PROVIDED MATERIAL »
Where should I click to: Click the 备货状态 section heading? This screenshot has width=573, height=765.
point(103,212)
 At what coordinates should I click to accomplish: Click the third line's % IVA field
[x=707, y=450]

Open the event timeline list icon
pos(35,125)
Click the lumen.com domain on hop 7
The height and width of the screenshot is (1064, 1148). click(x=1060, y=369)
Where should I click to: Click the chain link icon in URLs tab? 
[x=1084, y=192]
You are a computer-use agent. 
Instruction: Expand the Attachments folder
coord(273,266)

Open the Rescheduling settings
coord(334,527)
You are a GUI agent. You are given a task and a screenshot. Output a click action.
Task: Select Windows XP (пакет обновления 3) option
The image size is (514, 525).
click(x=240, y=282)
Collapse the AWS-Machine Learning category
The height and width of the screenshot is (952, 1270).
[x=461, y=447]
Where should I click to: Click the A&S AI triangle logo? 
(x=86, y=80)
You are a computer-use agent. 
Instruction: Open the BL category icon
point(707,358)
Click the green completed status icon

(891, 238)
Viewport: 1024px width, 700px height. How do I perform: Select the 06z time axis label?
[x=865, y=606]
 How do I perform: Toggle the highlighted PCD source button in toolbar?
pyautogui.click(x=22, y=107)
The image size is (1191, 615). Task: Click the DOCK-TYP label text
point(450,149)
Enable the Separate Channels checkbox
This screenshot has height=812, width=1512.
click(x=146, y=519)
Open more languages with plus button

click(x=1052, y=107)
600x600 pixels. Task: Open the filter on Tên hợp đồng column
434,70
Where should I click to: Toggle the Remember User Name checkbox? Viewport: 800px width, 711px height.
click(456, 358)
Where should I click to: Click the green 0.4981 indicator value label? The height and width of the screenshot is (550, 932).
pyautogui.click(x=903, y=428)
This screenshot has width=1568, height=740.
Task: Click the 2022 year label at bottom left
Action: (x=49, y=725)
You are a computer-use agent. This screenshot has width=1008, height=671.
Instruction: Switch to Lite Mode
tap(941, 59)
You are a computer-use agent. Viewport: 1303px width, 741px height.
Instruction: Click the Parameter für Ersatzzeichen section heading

WORK ITEM » If a line in the entries above contains the word "computer", copy it.

RESPONSE »
You are a computer-use agent. 
You are a computer-use agent. 
You are a computer-use agent. This screenshot has width=1008, height=671.
You are a computer-use agent. Viewport: 1303px width, 741px height.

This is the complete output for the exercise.